While not based on a comic, it draws from the early Marvel approach to superheroics: loser gains powers, chooses to use said powers for good, not evil. Except for that last part, because greed drives this story.

It’s as though this movie was made for me. A slick action thriller about a down-and-out failed writer who finds success, fame and fortune through random chance, and develops heightened mental and physical powers? It appeals to everything I like in a story.

“I don’t know how to fight — or do I?” Our hero is able to access every long-forgotten memory, every observation, every fact, every movement, he’s ever seen. And he’s soon a millionaire stockbroker who speaks multiple languages, has a funny anecdote for every occasion, can kick serious kung-fu ass and can casually suggest cures for cancer over coffee.

Bradley Cooper, an actor I really like, plays Eddie Morra, and nails it. He begins the film scruffy and lost, and (no spoiler here) cleans up wonderfully as the story progresses. When he’s hurting, he looks it. Supporting cast: Robert De Niro (!!) as the maybe-he’s-evil business overlord, Abbie Cornish as the girlfriend (who strangely vanishes halfway through the story, after a major plot turn), Anna Friel as the ex-wife and the super-creepy Tomas Arana as The Man In The Tan Coat, possibly the most ominous bad guy of the year. There are also Russian mobsters and a lady who used to be on Thirtysomething.

The movie is shot through with New York light and uses, but doesn’t overuse, fishbowl lenses and fast zoom shots to illustrate how Morra sees the world with his hyper-accelerated intellect. There’s also a lot of humour, mostly from Cooper, who narrates the story in a way that doesn’t seem obvious — a rare trick in modern cinema. One sequence illustrates 18 lost hours in a way anyone who’s ever been on a bender will immediately recognize. Not me, of course. I’m just assuming.

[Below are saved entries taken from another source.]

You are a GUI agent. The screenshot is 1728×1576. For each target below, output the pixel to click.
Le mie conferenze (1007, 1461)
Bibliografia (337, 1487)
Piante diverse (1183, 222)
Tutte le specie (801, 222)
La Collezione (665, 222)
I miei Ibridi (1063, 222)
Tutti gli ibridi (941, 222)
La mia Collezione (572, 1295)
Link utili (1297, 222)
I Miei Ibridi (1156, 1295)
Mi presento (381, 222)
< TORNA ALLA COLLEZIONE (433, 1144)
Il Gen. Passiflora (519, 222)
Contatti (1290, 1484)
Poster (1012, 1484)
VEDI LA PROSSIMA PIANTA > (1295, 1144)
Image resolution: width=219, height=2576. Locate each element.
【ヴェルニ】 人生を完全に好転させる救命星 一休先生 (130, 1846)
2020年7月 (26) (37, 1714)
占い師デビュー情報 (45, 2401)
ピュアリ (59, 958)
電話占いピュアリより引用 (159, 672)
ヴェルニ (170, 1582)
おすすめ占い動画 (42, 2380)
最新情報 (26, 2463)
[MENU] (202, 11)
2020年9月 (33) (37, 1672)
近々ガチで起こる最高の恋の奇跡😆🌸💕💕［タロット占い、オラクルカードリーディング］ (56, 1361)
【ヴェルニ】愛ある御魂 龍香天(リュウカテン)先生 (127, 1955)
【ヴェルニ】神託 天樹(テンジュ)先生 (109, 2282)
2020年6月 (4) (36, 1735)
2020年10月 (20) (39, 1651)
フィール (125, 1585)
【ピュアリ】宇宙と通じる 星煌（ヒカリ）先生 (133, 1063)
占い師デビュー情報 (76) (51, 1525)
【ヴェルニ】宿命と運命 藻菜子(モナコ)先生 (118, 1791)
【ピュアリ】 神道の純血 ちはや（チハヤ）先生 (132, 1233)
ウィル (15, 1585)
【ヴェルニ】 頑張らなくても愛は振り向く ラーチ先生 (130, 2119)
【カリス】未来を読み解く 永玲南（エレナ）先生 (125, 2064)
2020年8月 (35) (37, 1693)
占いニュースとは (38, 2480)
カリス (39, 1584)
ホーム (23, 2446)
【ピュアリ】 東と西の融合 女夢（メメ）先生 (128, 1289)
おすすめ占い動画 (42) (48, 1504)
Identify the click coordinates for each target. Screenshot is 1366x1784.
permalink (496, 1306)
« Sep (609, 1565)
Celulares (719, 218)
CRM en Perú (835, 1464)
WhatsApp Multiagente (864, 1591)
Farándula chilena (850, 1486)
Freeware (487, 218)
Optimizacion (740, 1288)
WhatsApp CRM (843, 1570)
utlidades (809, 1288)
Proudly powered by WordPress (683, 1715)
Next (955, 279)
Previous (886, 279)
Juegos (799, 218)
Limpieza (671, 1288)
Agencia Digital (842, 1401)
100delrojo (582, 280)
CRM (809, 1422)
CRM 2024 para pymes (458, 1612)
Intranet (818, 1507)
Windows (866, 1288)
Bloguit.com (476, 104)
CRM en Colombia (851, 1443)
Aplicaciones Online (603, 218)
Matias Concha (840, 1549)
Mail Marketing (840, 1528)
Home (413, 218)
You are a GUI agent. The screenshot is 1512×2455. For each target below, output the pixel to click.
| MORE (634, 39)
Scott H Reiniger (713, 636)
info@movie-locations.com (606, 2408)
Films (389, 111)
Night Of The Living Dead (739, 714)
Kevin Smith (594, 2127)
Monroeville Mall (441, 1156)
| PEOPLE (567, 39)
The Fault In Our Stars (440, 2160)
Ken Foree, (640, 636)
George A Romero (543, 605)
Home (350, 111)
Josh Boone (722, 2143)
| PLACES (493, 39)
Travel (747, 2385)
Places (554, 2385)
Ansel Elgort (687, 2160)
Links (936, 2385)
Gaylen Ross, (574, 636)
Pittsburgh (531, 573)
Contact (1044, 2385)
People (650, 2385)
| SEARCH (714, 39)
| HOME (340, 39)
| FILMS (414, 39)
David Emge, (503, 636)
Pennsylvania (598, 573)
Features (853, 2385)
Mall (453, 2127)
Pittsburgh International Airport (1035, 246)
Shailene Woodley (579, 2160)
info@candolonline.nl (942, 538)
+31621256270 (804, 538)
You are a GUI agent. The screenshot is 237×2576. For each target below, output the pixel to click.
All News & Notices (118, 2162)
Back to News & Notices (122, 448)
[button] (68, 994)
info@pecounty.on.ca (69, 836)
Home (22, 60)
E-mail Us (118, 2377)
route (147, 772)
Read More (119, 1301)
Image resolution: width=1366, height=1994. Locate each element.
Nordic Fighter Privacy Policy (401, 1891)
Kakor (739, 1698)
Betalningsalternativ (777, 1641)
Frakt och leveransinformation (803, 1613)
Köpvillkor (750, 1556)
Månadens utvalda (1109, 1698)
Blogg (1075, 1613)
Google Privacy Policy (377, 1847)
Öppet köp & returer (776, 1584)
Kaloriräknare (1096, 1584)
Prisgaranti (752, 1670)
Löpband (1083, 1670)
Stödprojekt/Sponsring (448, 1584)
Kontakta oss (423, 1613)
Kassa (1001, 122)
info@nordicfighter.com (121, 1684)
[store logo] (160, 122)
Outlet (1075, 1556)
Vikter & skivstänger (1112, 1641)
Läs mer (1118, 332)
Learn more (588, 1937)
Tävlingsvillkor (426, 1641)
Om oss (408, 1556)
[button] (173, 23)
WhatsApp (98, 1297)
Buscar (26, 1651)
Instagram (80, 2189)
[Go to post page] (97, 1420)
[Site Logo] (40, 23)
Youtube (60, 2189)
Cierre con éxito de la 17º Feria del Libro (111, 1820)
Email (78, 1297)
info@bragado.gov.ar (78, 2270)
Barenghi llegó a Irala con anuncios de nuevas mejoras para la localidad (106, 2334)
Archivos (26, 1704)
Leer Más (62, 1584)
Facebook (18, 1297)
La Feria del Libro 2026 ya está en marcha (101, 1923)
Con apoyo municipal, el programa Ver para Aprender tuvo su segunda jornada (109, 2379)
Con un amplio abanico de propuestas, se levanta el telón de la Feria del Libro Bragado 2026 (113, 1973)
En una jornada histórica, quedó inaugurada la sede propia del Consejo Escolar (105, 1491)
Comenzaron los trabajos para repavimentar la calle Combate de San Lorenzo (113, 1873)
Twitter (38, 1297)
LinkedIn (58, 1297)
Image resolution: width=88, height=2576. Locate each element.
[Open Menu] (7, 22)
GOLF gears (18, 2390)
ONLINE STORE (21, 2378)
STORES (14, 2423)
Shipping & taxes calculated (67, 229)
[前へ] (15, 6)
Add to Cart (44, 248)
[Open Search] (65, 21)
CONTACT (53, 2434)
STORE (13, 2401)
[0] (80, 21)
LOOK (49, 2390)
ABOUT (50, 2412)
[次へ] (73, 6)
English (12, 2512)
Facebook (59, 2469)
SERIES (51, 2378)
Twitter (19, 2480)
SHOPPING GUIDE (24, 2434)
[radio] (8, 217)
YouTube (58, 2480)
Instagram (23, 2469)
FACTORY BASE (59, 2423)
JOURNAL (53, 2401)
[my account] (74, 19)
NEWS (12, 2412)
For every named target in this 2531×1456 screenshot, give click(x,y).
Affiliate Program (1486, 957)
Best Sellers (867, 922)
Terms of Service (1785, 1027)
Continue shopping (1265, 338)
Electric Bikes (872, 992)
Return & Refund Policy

Limitless, directed by Neil Burger from a book called The Dark Fields, didn’t garner a lot of buzz pre-release, but did surprisingly well as the only non-franchise, non-remake, non-reboot, non-sequel super-powered flick of the season. And for that, it deserves a look.

NOTE: Cooper, who also played Face in that neato A-Team movie last year, has just abandoned the Crow reboot. Word has it Mark Wahlberg is going to take over, because when you think brooding, sleek, lean, black-clad night-prowling vigilante, you think “Mark Wahlberg.” In makeup.